═══ Data extract ═══

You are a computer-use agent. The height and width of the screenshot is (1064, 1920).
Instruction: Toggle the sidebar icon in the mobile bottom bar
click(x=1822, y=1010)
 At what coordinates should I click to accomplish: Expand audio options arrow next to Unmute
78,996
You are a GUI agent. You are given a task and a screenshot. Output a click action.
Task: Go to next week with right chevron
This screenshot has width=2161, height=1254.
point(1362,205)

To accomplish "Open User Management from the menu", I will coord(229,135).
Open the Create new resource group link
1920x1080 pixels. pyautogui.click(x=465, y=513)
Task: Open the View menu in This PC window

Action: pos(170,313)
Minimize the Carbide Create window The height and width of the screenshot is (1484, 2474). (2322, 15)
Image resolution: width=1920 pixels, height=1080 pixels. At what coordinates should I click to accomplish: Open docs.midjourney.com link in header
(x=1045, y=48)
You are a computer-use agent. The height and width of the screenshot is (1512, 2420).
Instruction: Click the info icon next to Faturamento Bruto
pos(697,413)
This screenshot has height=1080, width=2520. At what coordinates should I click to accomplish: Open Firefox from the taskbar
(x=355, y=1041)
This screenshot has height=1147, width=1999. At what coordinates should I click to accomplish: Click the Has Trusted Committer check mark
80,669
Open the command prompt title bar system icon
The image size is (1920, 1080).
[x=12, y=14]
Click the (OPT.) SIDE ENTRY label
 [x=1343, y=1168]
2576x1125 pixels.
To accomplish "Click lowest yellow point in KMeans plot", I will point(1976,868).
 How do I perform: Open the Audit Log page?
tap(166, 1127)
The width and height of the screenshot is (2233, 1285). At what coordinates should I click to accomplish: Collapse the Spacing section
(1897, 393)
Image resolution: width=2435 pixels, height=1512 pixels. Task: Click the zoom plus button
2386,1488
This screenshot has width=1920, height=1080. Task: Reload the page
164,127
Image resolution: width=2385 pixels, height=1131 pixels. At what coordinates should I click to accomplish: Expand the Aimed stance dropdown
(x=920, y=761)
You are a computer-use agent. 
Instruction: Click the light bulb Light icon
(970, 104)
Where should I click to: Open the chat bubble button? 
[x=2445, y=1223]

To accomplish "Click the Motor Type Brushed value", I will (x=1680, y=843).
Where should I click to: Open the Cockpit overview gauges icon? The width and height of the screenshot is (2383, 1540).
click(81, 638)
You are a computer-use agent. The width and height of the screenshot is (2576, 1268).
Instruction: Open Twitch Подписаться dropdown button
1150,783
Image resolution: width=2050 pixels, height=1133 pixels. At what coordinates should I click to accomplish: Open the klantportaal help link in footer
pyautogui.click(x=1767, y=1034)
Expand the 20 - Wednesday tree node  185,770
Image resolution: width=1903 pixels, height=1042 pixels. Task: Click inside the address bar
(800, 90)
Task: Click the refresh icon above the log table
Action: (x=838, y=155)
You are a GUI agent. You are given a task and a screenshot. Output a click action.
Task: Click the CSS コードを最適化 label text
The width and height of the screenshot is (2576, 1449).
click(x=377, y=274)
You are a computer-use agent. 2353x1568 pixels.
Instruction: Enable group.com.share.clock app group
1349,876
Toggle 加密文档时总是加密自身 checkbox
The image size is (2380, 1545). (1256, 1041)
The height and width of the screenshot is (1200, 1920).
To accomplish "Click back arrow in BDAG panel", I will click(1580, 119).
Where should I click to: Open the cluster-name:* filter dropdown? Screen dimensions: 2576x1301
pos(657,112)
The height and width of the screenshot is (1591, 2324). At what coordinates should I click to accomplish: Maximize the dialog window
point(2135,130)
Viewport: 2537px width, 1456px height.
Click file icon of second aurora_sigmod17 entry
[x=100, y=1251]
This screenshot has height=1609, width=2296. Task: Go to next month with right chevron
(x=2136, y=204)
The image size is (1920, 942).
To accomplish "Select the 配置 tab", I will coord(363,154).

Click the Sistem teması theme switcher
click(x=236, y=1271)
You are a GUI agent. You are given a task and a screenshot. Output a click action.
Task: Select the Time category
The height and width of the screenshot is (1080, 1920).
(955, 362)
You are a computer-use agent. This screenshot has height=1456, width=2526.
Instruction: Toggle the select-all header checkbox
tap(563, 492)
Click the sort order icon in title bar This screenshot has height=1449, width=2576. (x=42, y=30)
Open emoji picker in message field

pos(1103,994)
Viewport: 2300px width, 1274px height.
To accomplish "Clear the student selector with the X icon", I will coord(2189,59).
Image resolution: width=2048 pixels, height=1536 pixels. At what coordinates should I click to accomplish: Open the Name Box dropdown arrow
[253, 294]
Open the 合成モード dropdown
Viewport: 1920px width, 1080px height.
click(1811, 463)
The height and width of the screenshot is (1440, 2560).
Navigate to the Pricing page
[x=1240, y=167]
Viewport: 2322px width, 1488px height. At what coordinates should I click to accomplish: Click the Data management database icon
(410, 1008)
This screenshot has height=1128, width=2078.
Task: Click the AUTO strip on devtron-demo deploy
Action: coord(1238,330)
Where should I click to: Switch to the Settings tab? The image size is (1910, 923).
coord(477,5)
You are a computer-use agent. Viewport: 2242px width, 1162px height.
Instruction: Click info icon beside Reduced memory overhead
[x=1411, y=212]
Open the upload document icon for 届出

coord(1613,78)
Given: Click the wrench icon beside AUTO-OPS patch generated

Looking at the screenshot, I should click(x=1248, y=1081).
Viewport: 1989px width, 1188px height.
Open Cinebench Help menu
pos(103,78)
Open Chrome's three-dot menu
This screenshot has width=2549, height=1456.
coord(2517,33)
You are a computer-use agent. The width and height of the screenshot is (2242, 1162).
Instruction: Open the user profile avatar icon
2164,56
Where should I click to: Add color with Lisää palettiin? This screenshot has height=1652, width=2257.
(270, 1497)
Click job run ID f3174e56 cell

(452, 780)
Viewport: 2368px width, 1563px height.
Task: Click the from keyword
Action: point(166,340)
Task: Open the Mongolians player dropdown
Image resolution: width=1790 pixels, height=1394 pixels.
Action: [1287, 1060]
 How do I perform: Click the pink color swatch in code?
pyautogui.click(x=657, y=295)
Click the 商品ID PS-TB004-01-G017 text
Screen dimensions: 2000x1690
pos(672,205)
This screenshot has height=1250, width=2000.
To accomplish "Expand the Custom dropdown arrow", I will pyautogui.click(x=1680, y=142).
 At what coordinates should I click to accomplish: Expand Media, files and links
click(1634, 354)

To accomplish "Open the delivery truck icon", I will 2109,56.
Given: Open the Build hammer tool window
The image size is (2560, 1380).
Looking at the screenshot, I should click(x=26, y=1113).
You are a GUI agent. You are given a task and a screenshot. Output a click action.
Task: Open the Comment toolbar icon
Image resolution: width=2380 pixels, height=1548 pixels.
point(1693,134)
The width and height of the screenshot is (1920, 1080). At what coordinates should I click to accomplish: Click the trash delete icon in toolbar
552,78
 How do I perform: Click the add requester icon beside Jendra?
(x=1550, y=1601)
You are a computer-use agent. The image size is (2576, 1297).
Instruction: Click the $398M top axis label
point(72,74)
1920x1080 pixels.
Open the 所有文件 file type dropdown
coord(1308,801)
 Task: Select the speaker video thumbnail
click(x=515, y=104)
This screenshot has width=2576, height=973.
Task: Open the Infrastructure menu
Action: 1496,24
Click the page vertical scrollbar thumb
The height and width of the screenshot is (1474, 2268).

═══

Task objective
Would you output the full listing exactly as given?

Response below
You are a computer-use agent. The height and width of the screenshot is (1064, 1920).
Instruction: Toggle the sidebar icon in the mobile bottom bar
click(x=1822, y=1010)
 At what coordinates should I click to accomplish: Expand audio options arrow next to Unmute
78,996
You are a GUI agent. You are given a task and a screenshot. Output a click action.
Task: Go to next week with right chevron
This screenshot has width=2161, height=1254.
point(1362,205)

To accomplish "Open User Management from the menu", I will coord(229,135).
Open the Create new resource group link
1920x1080 pixels. pyautogui.click(x=465, y=513)
Task: Open the View menu in This PC window

Action: pos(170,313)
Minimize the Carbide Create window The height and width of the screenshot is (1484, 2474). (2322, 15)
Image resolution: width=1920 pixels, height=1080 pixels. At what coordinates should I click to accomplish: Open docs.midjourney.com link in header
(x=1045, y=48)
You are a computer-use agent. The height and width of the screenshot is (1512, 2420).
Instruction: Click the info icon next to Faturamento Bruto
pos(697,413)
This screenshot has height=1080, width=2520. At what coordinates should I click to accomplish: Open Firefox from the taskbar
(x=355, y=1041)
This screenshot has height=1147, width=1999. At what coordinates should I click to accomplish: Click the Has Trusted Committer check mark
80,669
Open the command prompt title bar system icon
The image size is (1920, 1080).
[x=12, y=14]
Click the (OPT.) SIDE ENTRY label
 [x=1343, y=1168]
2576x1125 pixels.
To accomplish "Click lowest yellow point in KMeans plot", I will point(1976,868).
 How do I perform: Open the Audit Log page?
tap(166, 1127)
The width and height of the screenshot is (2233, 1285). At what coordinates should I click to accomplish: Collapse the Spacing section
(1897, 393)
Image resolution: width=2435 pixels, height=1512 pixels. Task: Click the zoom plus button
2386,1488
This screenshot has width=1920, height=1080. Task: Reload the page
164,127
Image resolution: width=2385 pixels, height=1131 pixels. At what coordinates should I click to accomplish: Expand the Aimed stance dropdown
(x=920, y=761)
You are a computer-use agent. 
Instruction: Click the light bulb Light icon
(970, 104)
Where should I click to: Open the chat bubble button? 
[x=2445, y=1223]

To accomplish "Click the Motor Type Brushed value", I will (x=1680, y=843).
Where should I click to: Open the Cockpit overview gauges icon? The width and height of the screenshot is (2383, 1540).
click(81, 638)
You are a computer-use agent. The width and height of the screenshot is (2576, 1268).
Instruction: Open Twitch Подписаться dropdown button
1150,783
Image resolution: width=2050 pixels, height=1133 pixels. At what coordinates should I click to accomplish: Open the klantportaal help link in footer
pyautogui.click(x=1767, y=1034)
Expand the 20 - Wednesday tree node  185,770
Image resolution: width=1903 pixels, height=1042 pixels. Task: Click inside the address bar
(800, 90)
Task: Click the refresh icon above the log table
Action: (x=838, y=155)
You are a GUI agent. You are given a task and a screenshot. Output a click action.
Task: Click the CSS コードを最適化 label text
The width and height of the screenshot is (2576, 1449).
click(x=377, y=274)
You are a computer-use agent. 2353x1568 pixels.
Instruction: Enable group.com.share.clock app group
1349,876
Toggle 加密文档时总是加密自身 checkbox
The image size is (2380, 1545). (1256, 1041)
The height and width of the screenshot is (1200, 1920).
To accomplish "Click back arrow in BDAG panel", I will click(1580, 119).
Where should I click to: Open the cluster-name:* filter dropdown? Screen dimensions: 2576x1301
pos(657,112)
The height and width of the screenshot is (1591, 2324). At what coordinates should I click to accomplish: Maximize the dialog window
point(2135,130)
Viewport: 2537px width, 1456px height.
Click file icon of second aurora_sigmod17 entry
[x=100, y=1251]
This screenshot has height=1609, width=2296. Task: Go to next month with right chevron
(x=2136, y=204)
The image size is (1920, 942).
To accomplish "Select the 配置 tab", I will coord(363,154).

Click the Sistem teması theme switcher
click(x=236, y=1271)
You are a GUI agent. You are given a task and a screenshot. Output a click action.
Task: Select the Time category
The height and width of the screenshot is (1080, 1920).
(955, 362)
You are a computer-use agent. This screenshot has height=1456, width=2526.
Instruction: Toggle the select-all header checkbox
tap(563, 492)
Click the sort order icon in title bar This screenshot has height=1449, width=2576. (x=42, y=30)
Open emoji picker in message field

pos(1103,994)
Viewport: 2300px width, 1274px height.
To accomplish "Clear the student selector with the X icon", I will coord(2189,59).
Image resolution: width=2048 pixels, height=1536 pixels. At what coordinates should I click to accomplish: Open the Name Box dropdown arrow
[253, 294]
Open the 合成モード dropdown
Viewport: 1920px width, 1080px height.
click(1811, 463)
The height and width of the screenshot is (1440, 2560).
Navigate to the Pricing page
[x=1240, y=167]
Viewport: 2322px width, 1488px height. At what coordinates should I click to accomplish: Click the Data management database icon
(410, 1008)
This screenshot has height=1128, width=2078.
Task: Click the AUTO strip on devtron-demo deploy
Action: coord(1238,330)
Where should I click to: Switch to the Settings tab? The image size is (1910, 923).
coord(477,5)
You are a computer-use agent. Viewport: 2242px width, 1162px height.
Instruction: Click info icon beside Reduced memory overhead
[x=1411, y=212]
Open the upload document icon for 届出

coord(1613,78)
Given: Click the wrench icon beside AUTO-OPS patch generated

Looking at the screenshot, I should click(x=1248, y=1081).
Viewport: 1989px width, 1188px height.
Open Cinebench Help menu
pos(103,78)
Open Chrome's three-dot menu
This screenshot has width=2549, height=1456.
coord(2517,33)
You are a computer-use agent. The width and height of the screenshot is (2242, 1162).
Instruction: Open the user profile avatar icon
2164,56
Where should I click to: Add color with Lisää palettiin? This screenshot has height=1652, width=2257.
(270, 1497)
Click job run ID f3174e56 cell

(452, 780)
Viewport: 2368px width, 1563px height.
Task: Click the from keyword
Action: point(166,340)
Task: Open the Mongolians player dropdown
Image resolution: width=1790 pixels, height=1394 pixels.
Action: [1287, 1060]
 How do I perform: Click the pink color swatch in code?
pyautogui.click(x=657, y=295)
Click the 商品ID PS-TB004-01-G017 text
Screen dimensions: 2000x1690
pos(672,205)
This screenshot has height=1250, width=2000.
To accomplish "Expand the Custom dropdown arrow", I will pyautogui.click(x=1680, y=142).
 At what coordinates should I click to accomplish: Expand Media, files and links
click(1634, 354)

To accomplish "Open the delivery truck icon", I will 2109,56.
Given: Open the Build hammer tool window
The image size is (2560, 1380).
Looking at the screenshot, I should click(x=26, y=1113).
You are a GUI agent. You are given a task and a screenshot. Output a click action.
Task: Open the Comment toolbar icon
Image resolution: width=2380 pixels, height=1548 pixels.
point(1693,134)
The width and height of the screenshot is (1920, 1080). At what coordinates should I click to accomplish: Click the trash delete icon in toolbar
552,78
 How do I perform: Click the add requester icon beside Jendra?
(x=1550, y=1601)
You are a computer-use agent. The image size is (2576, 1297).
Instruction: Click the $398M top axis label
point(72,74)
1920x1080 pixels.
Open the 所有文件 file type dropdown
coord(1308,801)
 Task: Select the speaker video thumbnail
click(x=515, y=104)
This screenshot has width=2576, height=973.
Task: Open the Infrastructure menu
Action: 1496,24
Click the page vertical scrollbar thumb
The height and width of the screenshot is (1474, 2268).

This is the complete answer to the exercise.